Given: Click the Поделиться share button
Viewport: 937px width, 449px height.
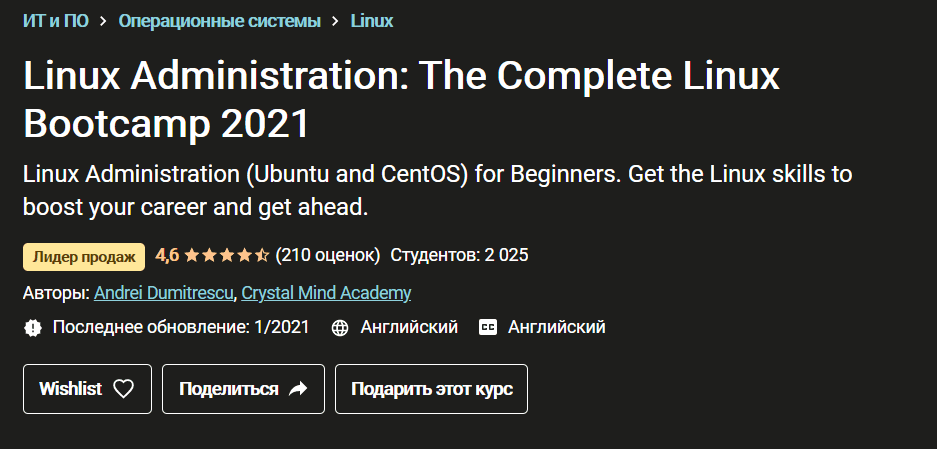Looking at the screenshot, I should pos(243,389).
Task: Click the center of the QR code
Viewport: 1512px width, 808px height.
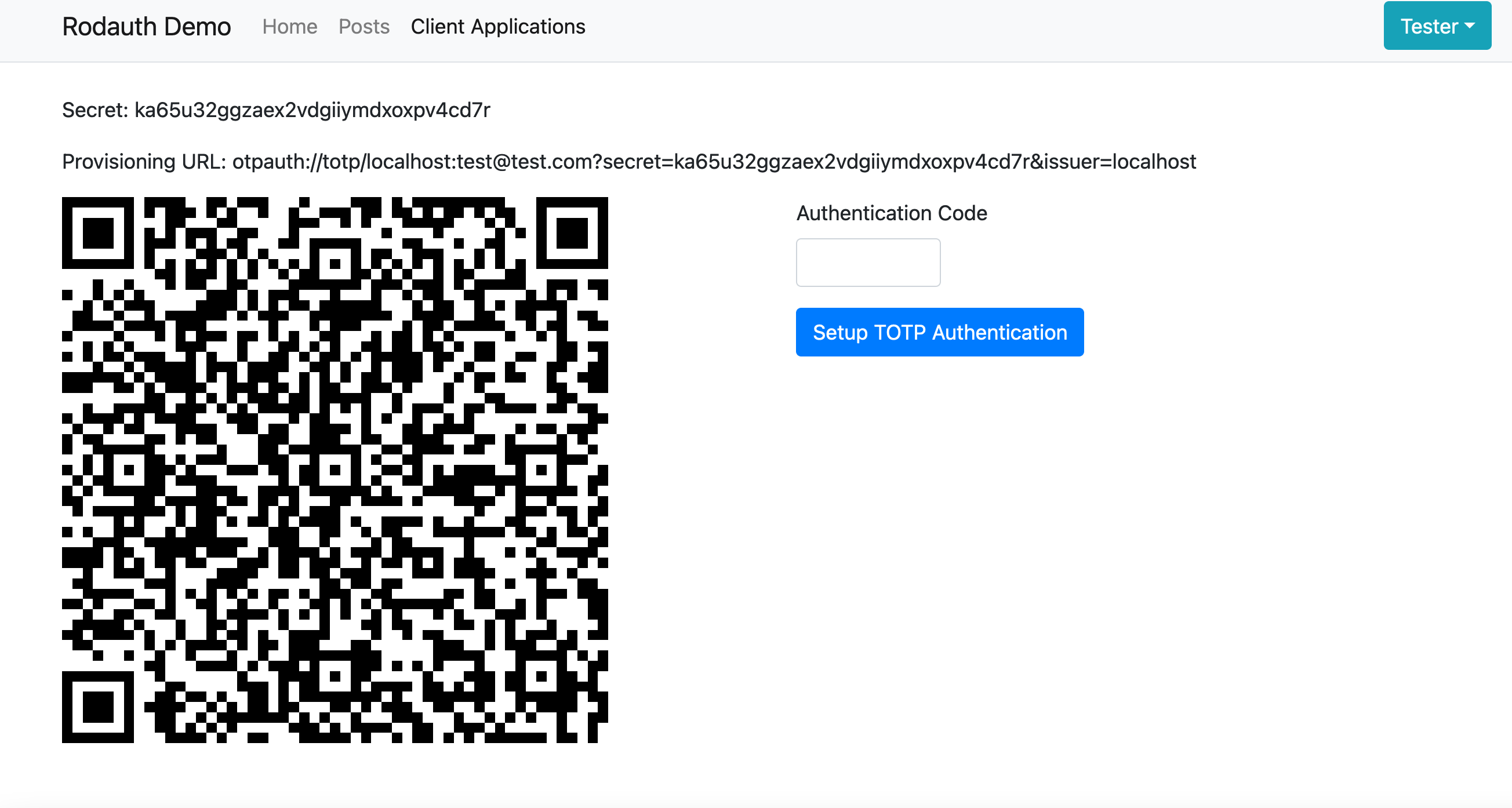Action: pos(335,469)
--
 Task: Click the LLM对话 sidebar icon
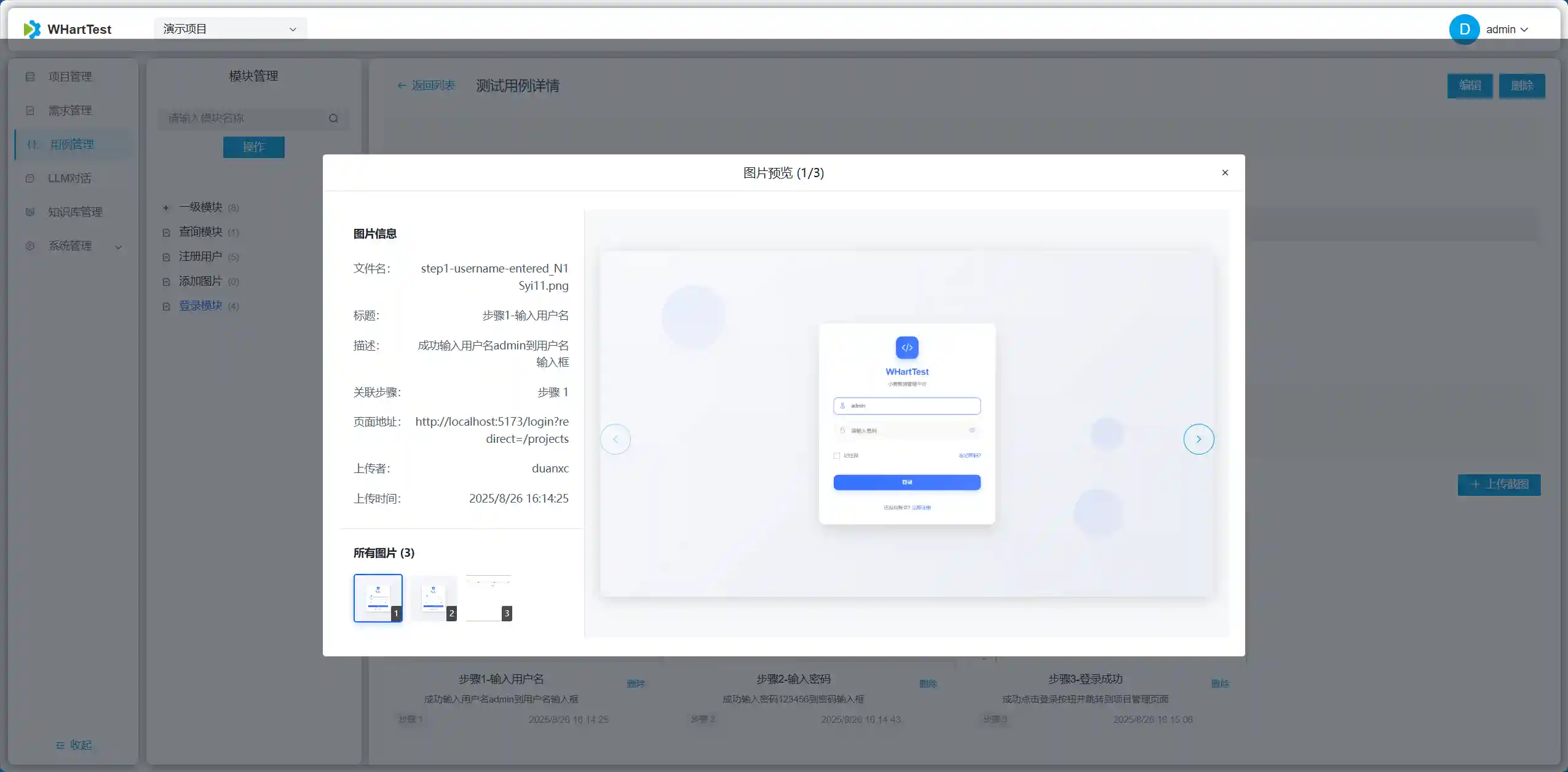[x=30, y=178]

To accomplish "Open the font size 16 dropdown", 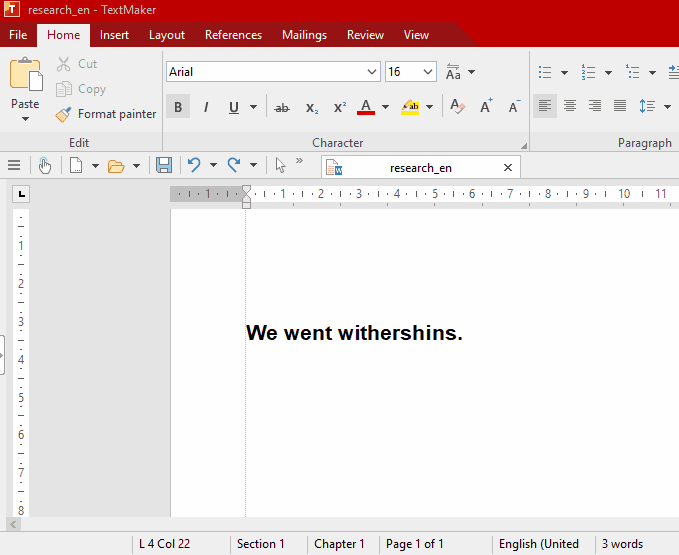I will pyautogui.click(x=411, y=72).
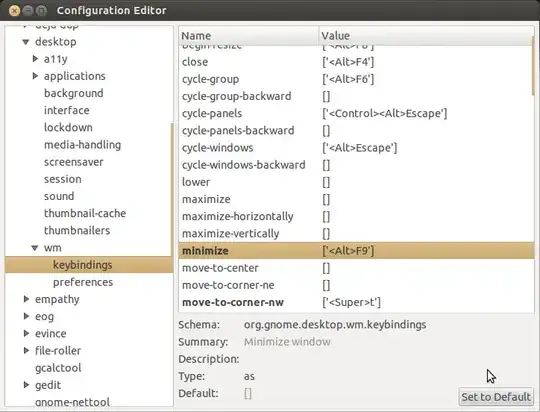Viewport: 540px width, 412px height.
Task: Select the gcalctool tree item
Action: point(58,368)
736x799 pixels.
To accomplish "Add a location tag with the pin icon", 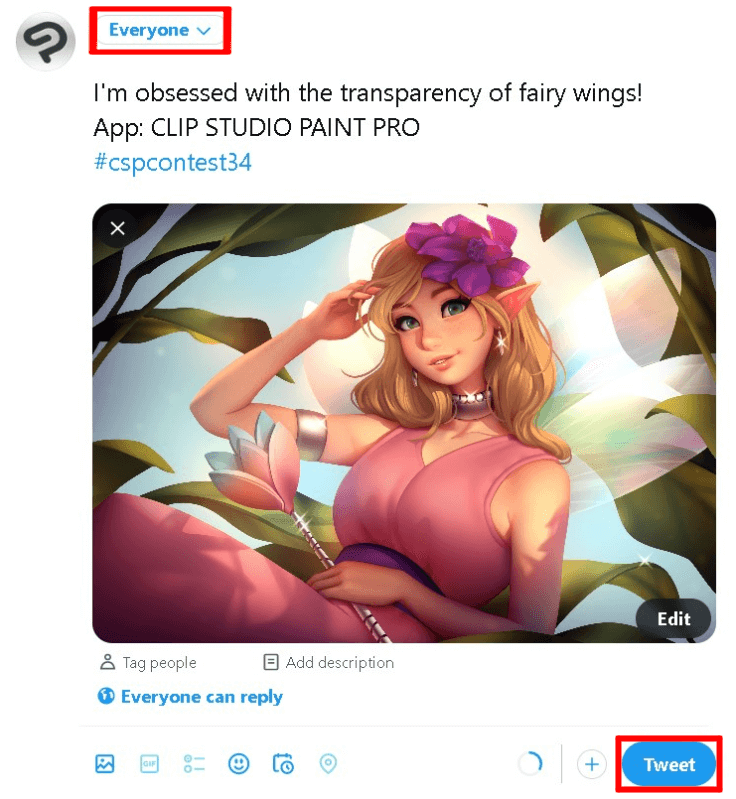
==
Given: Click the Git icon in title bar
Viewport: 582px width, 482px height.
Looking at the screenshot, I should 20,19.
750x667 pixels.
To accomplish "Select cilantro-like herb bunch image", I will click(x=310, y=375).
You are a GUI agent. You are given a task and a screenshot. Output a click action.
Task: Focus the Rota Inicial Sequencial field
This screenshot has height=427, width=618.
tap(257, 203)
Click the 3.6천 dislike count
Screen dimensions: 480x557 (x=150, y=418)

> _WHAT THE TASK REQUIRES_
Copy out again the lines of material from the one that contains "Given: Click the Git icon in title bar" through the one that contains "Screen dimensions: 480x557 (x=150, y=418)", including both of those lines.

> _FINISHED EXERCISE_
Given: Click the Git icon in title bar
Viewport: 582px width, 482px height.
Looking at the screenshot, I should 20,19.
750x667 pixels.
To accomplish "Select cilantro-like herb bunch image", I will click(x=310, y=375).
You are a GUI agent. You are given a task and a screenshot. Output a click action.
Task: Focus the Rota Inicial Sequencial field
This screenshot has height=427, width=618.
tap(257, 203)
Click the 3.6천 dislike count
Screen dimensions: 480x557 (x=150, y=418)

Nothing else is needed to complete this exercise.